Faster R CNN - iffatAGheyas/computer-vision-handbook GitHub Wiki

🧠 Faster R-CNN — Object Detection with PyTorch

Faster R-CNN (Region-based Convolutional Neural Network) is a two-stage object detector renowned for its high accuracy, especially on complex scenes.


📌 What Is Faster R-CNN?

  1. Region Proposal Network (RPN):
    Scans the image and proposes candidate object regions (bounding boxes).

  2. Classifier + Regressor:
    For each proposed region, predicts the object class and refines the box coordinates.


✅ Strengths of Faster R-CNN

Feature Benefit
🧠 High Accuracy Detects objects with great precision
🎯 Precise Boxes Sharp, clean bounding boxes
🔎 Multi-class Trained on 90+ COCO categories
📦 Built into PyTorch Available via torchvision.models

⚙️ Model Details

  • Architecture: ResNet-50 backbone + Feature Pyramid Network (FPN)
  • Framework: PyTorch
  • Pretrained Dataset: COCO (Common Objects in Context)
  • Classes: 91 total (including background)

💻 How to Run Faster R-CNN in PyTorch

Step 1: Install Required Packages

pip install torch torchvision matplotlib opencv-python

Step 2: Full Python Code

# 2) Faster R-CNN object detection & drawing code

import torch
from torchvision import models, transforms
import cv2
import matplotlib.pyplot as plt
import numpy as np
import os

# COCO category names (0 is background)
COCO_INSTANCE_CATEGORY_NAMES = [
    '__background__', 'person', 'bicycle', 'car', 'motorcycle', 'airplane',
    'bus', 'train', 'truck', 'boat', 'traffic light', 'fire hydrant',
    'stop sign', 'parking meter', 'bench', 'bird', 'cat', 'dog', 'horse',
    'sheep', 'cow', 'elephant', 'bear', 'zebra', 'giraffe', 'backpack',
    'umbrella', 'handbag', 'tie', 'suitcase', 'frisbee', 'skis',
    'snowboard', 'sports ball', 'kite', 'baseball bat', 'baseball glove',
    'skateboard', 'surfboard', 'tennis racket', 'bottle', 'wine glass',
    'cup', 'fork', 'knife', 'spoon', 'bowl', 'banana', 'apple', 'sandwich',
    'orange', 'broccoli', 'carrot', 'hot dog', 'pizza', 'donut', 'cake',
    'chair', 'couch', 'potted plant', 'bed', 'dining table', 'toilet',
    'tv', 'laptop', 'mouse', 'remote', 'keyboard', 'cell phone', 'microwave',
    'oven', 'toaster', 'sink', 'refrigerator', 'book', 'clock', 'vase',
    'scissors', 'teddy bear', 'hair dryer', 'toothbrush'
]

# 1) Load the pre-trained Faster R-CNN model
model = models.detection.fasterrcnn_resnet50_fpn(pretrained=True)
model.eval()  # set to evaluation mode

# 2) Read & prepare the image
image_path = "frame2.png"  # ← replace with your file
if not os.path.isfile(image_path):
    raise FileNotFoundError(f"Cannot find {image_path}")

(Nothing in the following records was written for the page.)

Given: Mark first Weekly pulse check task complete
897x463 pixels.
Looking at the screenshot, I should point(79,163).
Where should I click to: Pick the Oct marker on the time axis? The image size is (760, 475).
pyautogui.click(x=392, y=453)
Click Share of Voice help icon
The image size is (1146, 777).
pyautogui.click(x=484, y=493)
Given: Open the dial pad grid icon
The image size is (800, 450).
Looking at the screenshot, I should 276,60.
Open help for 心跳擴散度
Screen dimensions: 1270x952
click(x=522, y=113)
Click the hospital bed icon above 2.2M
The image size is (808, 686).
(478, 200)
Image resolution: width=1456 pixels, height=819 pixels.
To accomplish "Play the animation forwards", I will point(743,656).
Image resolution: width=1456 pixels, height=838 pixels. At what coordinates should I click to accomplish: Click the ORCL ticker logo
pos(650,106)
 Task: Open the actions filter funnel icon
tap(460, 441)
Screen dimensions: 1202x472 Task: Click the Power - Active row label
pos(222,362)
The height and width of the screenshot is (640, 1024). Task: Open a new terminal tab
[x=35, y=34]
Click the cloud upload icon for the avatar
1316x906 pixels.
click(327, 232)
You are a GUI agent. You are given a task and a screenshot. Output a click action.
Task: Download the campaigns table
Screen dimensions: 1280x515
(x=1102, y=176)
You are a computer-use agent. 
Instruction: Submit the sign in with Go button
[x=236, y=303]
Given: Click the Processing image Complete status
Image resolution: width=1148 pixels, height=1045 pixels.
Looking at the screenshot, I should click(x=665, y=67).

# Load with OpenCV, convert BGR→RGB
img_bgr = cv2.imread(image_path)
img_rgb = cv2.cvtColor(img_bgr, cv2.COLOR_BGR2RGB)

# Transform to tensor [0,1] and add batch dim
transform = transforms.Compose([
    transforms.ToTensor(),  # scales to [0,1] and converts to float32
])
img_tensor = transform(img_rgb)  # shape [3, H, W]
input_tensor = img_tensor.unsqueeze(0)  # shape [1, 3, H, W]

# 3) Run inference
with torch.no_grad():
    outputs = model(input_tensor)[0]

# 4) Parse outputs
boxes  = outputs['boxes'].cpu().numpy()   # [N,4] in (xmin,ymin,xmax,ymax)
scores = outputs['scores'].cpu().numpy()  # [N]
labels = outputs['labels'].cpu().numpy()  # [N] integer IDs

# 5) Draw boxes & class names
threshold = 0.5  # confidence threshold
box_color  = (255, 0, 0)  # blue in BGR
text_color = (255, 0, 0)

for box, score, lbl in zip(boxes, scores, labels):
    if score < threshold:
        continue
    xmin, ymin, xmax, ymax = box.astype(int)
    class_name = COCO_INSTANCE_CATEGORY_NAMES[lbl]
    # Draw rectangle
    cv2.rectangle(img_bgr,
                  (xmin, ymin),
                  (xmax, ymax),
                  box_color, 2)
    # Draw label
    cv2.putText(img_bgr,
                f"{class_name}: {score:.2f}",
                (xmin, ymin - 10),
                cv2.FONT_HERSHEY_SIMPLEX, 0.5, text_color, 2)

# 6) Display with matplotlib
img_out = cv2.cvtColor(img_bgr, cv2.COLOR_BGR2RGB)
plt.figure(figsize=(10, 8))
plt.imshow(img_out)
plt.axis('off')
plt.title("Faster R-CNN Object Detection (blue boxes, class names)")
plt.show()

🖼️ What You’ll See

  • Blue bounding boxes around detected objects

  • Class names and confidence scores printed on the image

Example based on your screenshot:

person: 0.99
person: 0.96

Summary Table

Feature Faster R-CNN
🎯 Accuracy ✅ Very high (best among common models)
🚀 Speed ❌ Slower (~2–5 FPS on CPU)
🧩 Model Type Two-stage (RPN + classifier/regressor)
📦 Framework PyTorch (torchvision.models)
📚 Classes COCO Dataset (91 categories)
🏷️ Use Case Image analysis, security, annotation tools